*** Opening Given information ***

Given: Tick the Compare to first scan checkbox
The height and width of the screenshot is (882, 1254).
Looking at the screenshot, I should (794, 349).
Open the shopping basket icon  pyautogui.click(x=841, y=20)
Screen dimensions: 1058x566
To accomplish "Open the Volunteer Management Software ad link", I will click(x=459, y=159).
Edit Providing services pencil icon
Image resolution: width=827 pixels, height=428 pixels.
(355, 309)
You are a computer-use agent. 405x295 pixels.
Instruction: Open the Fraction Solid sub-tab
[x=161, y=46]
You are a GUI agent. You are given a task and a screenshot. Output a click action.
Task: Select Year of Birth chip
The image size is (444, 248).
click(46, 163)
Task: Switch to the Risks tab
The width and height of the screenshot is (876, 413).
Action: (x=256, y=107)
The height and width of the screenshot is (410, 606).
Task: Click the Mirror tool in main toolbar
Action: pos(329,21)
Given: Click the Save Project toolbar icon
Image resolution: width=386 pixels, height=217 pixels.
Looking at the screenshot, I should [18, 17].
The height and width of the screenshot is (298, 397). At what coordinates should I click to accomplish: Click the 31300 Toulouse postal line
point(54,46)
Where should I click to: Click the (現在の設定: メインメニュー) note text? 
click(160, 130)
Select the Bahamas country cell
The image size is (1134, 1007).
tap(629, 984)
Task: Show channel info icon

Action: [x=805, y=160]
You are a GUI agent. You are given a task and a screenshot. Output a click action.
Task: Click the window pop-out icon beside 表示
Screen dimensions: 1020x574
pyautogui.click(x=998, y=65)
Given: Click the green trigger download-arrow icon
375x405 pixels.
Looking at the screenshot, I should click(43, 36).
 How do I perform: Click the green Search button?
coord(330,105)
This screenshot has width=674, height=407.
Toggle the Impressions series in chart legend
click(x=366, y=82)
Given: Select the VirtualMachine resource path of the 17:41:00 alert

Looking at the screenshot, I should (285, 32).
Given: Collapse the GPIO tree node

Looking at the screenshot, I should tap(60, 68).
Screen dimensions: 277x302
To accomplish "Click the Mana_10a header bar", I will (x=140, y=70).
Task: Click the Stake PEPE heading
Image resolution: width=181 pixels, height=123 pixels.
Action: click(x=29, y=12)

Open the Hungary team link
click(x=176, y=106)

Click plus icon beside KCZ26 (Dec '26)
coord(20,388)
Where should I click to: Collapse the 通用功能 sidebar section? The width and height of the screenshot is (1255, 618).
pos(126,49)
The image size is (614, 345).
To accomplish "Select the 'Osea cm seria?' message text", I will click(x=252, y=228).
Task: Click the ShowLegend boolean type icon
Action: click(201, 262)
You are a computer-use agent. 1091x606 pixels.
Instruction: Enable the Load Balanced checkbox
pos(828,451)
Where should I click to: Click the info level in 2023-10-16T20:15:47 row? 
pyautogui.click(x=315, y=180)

*** Closing Given information ***

— Work order —
Wherever a line in the data above holds "agent", copy that line.

— Task response —
You are a computer-use agent. 405x295 pixels.
You are a GUI agent. You are given a task and a screenshot. Output a click action.
You are a GUI agent. You are given a task and a screenshot. Output a click action.
You are a computer-use agent. 1091x606 pixels.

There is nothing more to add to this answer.